We're all fed-up with watching the 'Please wait' icon as our data shunts backwards and forwards from memory to processor... but could the waiting time be reduced now that memory technology innovation is providing the key to a new, more energy-efficient way of handling data?
When he got up on stage at the Intel Developer Forum last year, the head of the world's largest chipmaker boasted of what his industry had achieved.
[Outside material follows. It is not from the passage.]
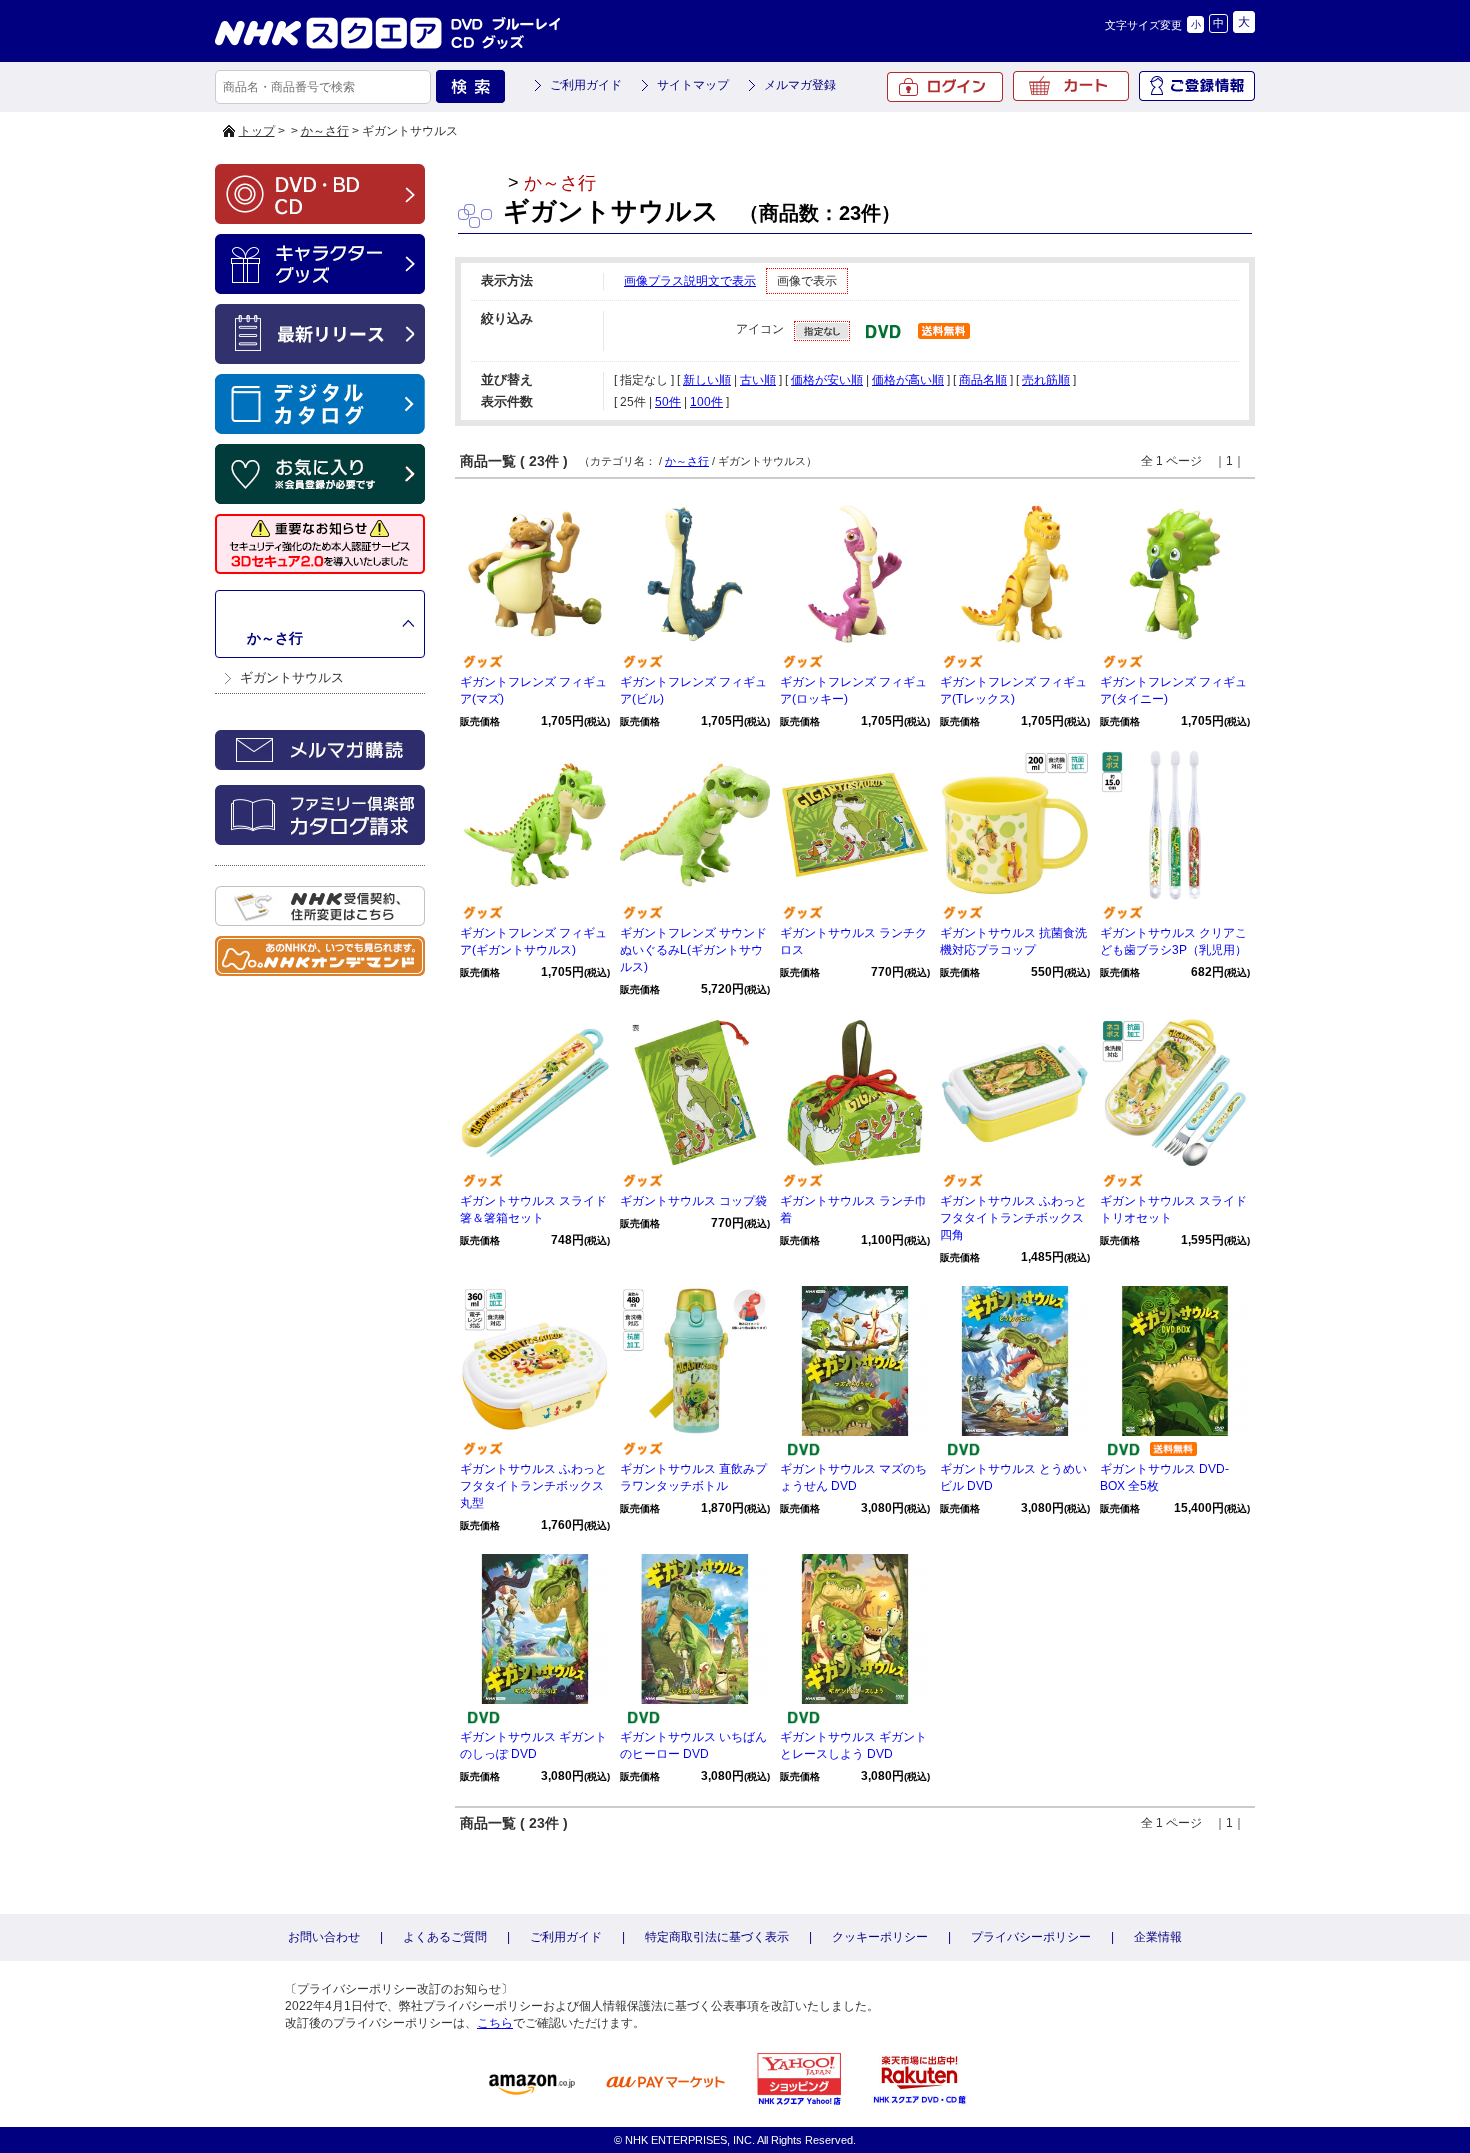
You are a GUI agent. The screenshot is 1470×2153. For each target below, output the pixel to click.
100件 (706, 402)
Chief executive Paul Otellini described what had happened to integrated circuits such as those inside the x86 processors in just ten years.
"The net result of all these innovations over the past decade has been astounding," Otellini claimed. "Over a 60-fold improvement in server performance powering the data centres, over a 30-times increase in client performance at one-half the energy consumption."
This is progress; but it's still not enough.That is because solid progress is rarely enough in computing componentry, because as soon as one part of a system is improved, another part seizes upon it. In this case software has consumed these advances and drives the processors harder to the extent that cooling data centres costs more than running the processors themselves. A new wave in supercomputing research is to ease-off on individual processor speed and simply use many more of them.
In research presented first at the 22nd ACM Symposium of Operating Systems Principles in 2009, a team from Carnegie- Mellon University and Intel Labs concluded that future compute servers for large data centres should use simple embedded processors similar to and build them into huge arrays of, as they put it, "wimpy nodes".
The result was a cluster that achieved 300 queries per joule, which the researchers claimed as being two orders of magnitude better than traditional disk-based clusters. HP Labs achieved similar results with the 'microblade' server developed as a predecessor to its Project Moonshot – a data-warehouse architecture made of simple, low-power processors.
"We explored the idea of using the same processors as those in smartphones. If you need ten thousand x86 processors you probably need millions of these," HP Labs director Prith Banerjee said at the DesignCon conference in California at the end of January 2012. "How do you connect them? That is what we did with Project Moonshot. That is our solution to the world."
Data transit speeds
One reason why large arrays of wimpy nodes are going to be important is that high-performance computing is changing, Banerjee continued: "Data centres used to be targeted for lots of compute power. Now people are doing lots of social networking and accessing lots of unstructured data. They need to access terabytes of data very quickly."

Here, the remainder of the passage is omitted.